Material from a data collection —
* START *
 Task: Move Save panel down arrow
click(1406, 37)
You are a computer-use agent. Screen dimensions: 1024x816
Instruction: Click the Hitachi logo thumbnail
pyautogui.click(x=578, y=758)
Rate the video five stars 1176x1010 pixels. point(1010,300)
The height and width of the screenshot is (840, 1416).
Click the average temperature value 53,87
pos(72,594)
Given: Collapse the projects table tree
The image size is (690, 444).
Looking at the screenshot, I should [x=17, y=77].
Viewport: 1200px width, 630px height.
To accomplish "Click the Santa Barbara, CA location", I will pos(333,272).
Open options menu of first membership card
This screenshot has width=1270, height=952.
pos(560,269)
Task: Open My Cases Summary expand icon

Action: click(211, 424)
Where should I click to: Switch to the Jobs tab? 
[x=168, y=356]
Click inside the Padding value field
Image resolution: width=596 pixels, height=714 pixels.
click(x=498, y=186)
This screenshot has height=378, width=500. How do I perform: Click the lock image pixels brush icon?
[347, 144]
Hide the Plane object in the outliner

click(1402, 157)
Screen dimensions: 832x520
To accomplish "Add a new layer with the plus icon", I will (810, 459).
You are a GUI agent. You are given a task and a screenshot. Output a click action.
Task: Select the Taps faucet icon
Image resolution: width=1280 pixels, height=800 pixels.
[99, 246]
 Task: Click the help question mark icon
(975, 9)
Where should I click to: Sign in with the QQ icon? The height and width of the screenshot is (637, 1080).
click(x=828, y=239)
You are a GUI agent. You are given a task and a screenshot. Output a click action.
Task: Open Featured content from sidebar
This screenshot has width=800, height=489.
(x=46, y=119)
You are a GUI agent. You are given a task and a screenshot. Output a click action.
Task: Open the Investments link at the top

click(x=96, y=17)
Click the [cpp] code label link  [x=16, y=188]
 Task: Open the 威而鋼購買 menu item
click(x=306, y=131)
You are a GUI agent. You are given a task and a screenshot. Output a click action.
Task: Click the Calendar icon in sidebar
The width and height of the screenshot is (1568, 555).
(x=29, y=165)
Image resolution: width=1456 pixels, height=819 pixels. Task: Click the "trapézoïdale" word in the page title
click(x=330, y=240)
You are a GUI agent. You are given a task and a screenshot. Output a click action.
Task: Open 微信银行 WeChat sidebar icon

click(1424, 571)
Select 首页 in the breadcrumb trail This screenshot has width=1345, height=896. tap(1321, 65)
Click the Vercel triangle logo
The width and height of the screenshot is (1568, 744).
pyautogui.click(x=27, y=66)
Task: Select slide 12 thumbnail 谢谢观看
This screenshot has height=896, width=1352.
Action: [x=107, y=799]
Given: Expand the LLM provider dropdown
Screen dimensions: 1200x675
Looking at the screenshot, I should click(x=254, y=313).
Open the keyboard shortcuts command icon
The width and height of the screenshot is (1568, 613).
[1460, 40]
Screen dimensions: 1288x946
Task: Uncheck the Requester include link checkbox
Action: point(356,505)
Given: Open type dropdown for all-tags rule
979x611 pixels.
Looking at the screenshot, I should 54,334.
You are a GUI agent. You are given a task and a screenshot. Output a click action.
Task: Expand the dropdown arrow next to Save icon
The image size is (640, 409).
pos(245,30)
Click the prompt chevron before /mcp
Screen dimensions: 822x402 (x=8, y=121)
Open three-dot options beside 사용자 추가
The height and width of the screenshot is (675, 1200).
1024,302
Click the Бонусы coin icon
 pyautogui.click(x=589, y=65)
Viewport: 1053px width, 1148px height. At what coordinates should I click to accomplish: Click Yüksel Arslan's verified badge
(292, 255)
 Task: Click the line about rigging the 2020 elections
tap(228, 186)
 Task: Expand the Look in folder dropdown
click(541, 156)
* END *
Short task — Identify every line in the material above that contains the word "with", and copy each of those lines in full.

Answer to the task —
To accomplish "Add a new layer with the plus icon", I will (810, 459).
Where should I click to: Sign in with the QQ icon? The height and width of the screenshot is (637, 1080).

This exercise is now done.